Welcome to TensorClus’s documentation!

https://readthedocs.org/projects/tensorclus/badge/?version=latest https://badge.fury.io/py/TensorClus.svg

TensorClus (Tensor Clustering) is the first Python library aiming to cluster and co-clustering tensor data. It allows to easily perform tensor clustering through decomposition or tensor learning and tensor algebra. TensorClus allows easy interaction with other python packages such as NumPy, Tensorly, TensorFlow, or TensorD, and run methods at scale on CPU or GPU.

It supports major operating systems namely Microsoft Windows, MacOS, and Ubuntu.

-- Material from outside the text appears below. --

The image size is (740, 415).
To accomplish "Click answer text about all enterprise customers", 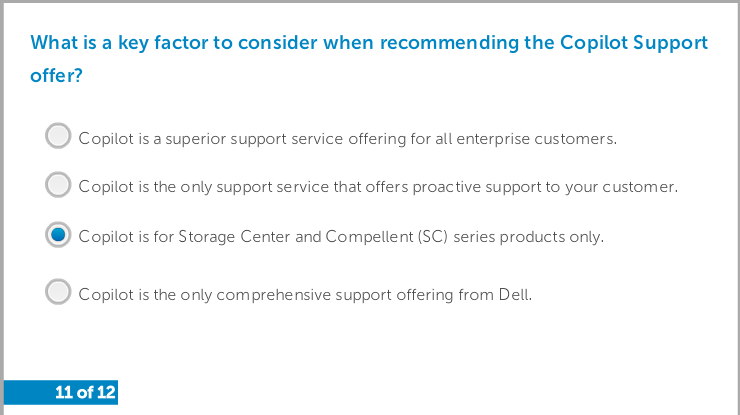I will pyautogui.click(x=347, y=139).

TensorClus is distributed under the 3-Clause BSD license. It works with Python>= 3.6.

Note

If you use this software as part of your research, please cite: R. Boutalbi, L. Labiod, and M. Nadif. Tensorclus: A python library for tensor (co)-clustering.Neuro-computing, 468:464–468, 2022

Installation

You can install TensorClus with all the dependencies with:

pip install TensorClus

It will install the following libraries:

  • numpy

  • pandas

  • scipy

  • scikit-learn

  • matplotlib

  • coclust

  • tensorly

  • tensorflow

Install from GitHub repository

To clone TensorClus project from github:

# Install git LFS via https://www.atlassian.com/git/tutorials/git-lfs
# initialize Git LFS
git lfs install Git LFS initialized.
git init Initialized
# clone the repository
git clone https://github.com/boutalbi/TensorClus.git
cd TensorClus
# Install in editable mode with `-e` or, equivalently, `--editable`
pip install -e .

Note

The latest TensorClus development sources are available on https://github.com/boutalbi/TensorClus

Running the tests

In order to run the tests, you have to install nose, for example with:

pip install nose

You also have to get the datasets used for the tests:

git clone https://github.com/boutalbi/TensorClus.git

And then, run the tests:

cd cclust_package
nosetests --with-coverage --cover-inclusive --cover-package=TensorClus

Examples

The datasets used here are available at:

https://github.com/boutalbi/TensorClus/tree/master/TensorClus/reader

Basic usage

In the following example, the DBLP1 dataset is loaded from the reader module. A tensor co-clustering is applied using the ‘SparseTensorCoclusteringPoisson’ algorithm with 3 clusters. The The accuracy measure is printed and the predicted row labels and column labels are retrieved for further exploration or evaluation.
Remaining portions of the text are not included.